ARTIFICIAL INTELLIGENCE IN CYBERSECURITY: ADVANCING THREAT DETECTION, RESPONSE, AND PRIVACY PRESERVATION IN THE DIGITAL ERA

Authors

  • Sanjay Patel Assistant Professor, Department of Computer Engineering, Government Engineering College, Sector-28, Gandhinagar
  • Viral Patel Assistant Professor, Department of Computer Engineering, Government Engineering College, Sector-28, Gandhinagar
  • Ashvin Prajapati Assistant Professor, Department of Computer Engineering, Government Engineering College, Sector-28, Gandhinagar
  • Nrupesh Shah Assistant Professor, Department of Computer Engineering, Government Engineering College, Sector-28, Gandhinagar
  • Nitin Raval Assistant Professor, Department of Computer Engineering, Government Engineering College, Sector-28, Gandhinagar

DOI:

https://doi.org/10.29121/shodhkosh.v4.i2.2023.6245

Keywords:

Artificial Intelligence, Cybersecurity, Threat Detection, Incident Response, Privacy Preservation, Adversarial Ai, Federated Learning

Abstract [English]

The exponential growth of digital technologies has amplified both opportunities and risks in the cybersecurity domain.
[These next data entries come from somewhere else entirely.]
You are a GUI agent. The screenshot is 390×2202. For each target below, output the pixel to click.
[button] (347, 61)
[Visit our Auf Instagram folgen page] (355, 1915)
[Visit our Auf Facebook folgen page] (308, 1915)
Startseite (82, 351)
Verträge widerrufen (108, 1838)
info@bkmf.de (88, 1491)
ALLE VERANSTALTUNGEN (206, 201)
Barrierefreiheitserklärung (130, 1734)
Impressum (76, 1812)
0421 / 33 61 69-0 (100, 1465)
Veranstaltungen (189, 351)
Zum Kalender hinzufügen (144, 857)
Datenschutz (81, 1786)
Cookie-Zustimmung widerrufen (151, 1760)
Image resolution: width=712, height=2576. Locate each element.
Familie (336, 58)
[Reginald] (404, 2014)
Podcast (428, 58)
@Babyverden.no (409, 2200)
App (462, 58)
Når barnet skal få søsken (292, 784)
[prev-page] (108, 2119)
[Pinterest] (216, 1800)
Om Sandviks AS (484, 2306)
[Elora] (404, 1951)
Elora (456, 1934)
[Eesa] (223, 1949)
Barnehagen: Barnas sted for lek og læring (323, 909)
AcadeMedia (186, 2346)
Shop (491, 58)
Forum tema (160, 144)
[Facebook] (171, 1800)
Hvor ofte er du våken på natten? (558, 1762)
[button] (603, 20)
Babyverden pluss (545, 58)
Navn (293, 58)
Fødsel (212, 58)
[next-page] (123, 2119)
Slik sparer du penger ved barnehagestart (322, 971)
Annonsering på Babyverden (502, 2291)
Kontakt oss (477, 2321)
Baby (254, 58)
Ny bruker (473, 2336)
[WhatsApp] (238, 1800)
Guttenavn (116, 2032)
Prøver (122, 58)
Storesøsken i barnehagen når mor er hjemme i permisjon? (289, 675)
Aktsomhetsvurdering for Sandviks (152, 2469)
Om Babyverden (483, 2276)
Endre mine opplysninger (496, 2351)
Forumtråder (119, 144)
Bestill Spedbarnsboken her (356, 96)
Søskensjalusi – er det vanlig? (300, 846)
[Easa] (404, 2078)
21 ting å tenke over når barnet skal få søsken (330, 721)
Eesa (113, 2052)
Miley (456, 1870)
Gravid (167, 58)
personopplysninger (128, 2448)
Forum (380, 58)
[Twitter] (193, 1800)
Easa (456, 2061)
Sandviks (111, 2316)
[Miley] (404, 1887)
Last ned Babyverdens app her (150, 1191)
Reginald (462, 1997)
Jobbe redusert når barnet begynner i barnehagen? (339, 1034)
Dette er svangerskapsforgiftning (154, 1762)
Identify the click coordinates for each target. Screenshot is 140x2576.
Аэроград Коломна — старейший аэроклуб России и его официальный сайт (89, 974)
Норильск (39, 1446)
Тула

With the rising frequency and sophistication of cyberattacks, traditional rule-based and signature-driven defense mechanisms have become inadequate in addressing real-time threats. Artificial Intelligence (AI) has emerged as a transformative approach for enhancing cybersecurity by enabling adaptive, predictive, and automated security solutions. This paper provides a comprehensive review of the integration of AI in cybersecurity, focusing on its role in advancing threat detection, accelerating incident response, and ensuring privacy preservation in the digital era. We explore how machine learning, deep learning, and natural language processing are applied in intrusion detection systems, malware classification, phishing detection, and fraud prevention. In addition, the paper highlights AI-driven innovations in automated response systems, adaptive firewalls, and intelligent Security Operations Centers (SOCs). While AI introduces remarkable capabilities, it also brings ethical challenges, including data privacy concerns, model explainability, adversarial attacks, and biases in training data. The review examines recent case studies and implementations of AI in critical infrastructures, healthcare, and finance, emphasizing their successes and limitations. Furthermore, we discuss emerging paradigms such as federated learning, blockchain-AI integration, and quantum-resilient AI models for future-proof cybersecurity. By synthesizing current literature and industry practices, this paper provides insights into how AI can effectively transform cybersecurity landscapes while addressing inherent challenges. The findings underline the importance of balancing technological advancement with responsible AI governance to ensure secure, transparent, and privacy-preserving digital ecosystems.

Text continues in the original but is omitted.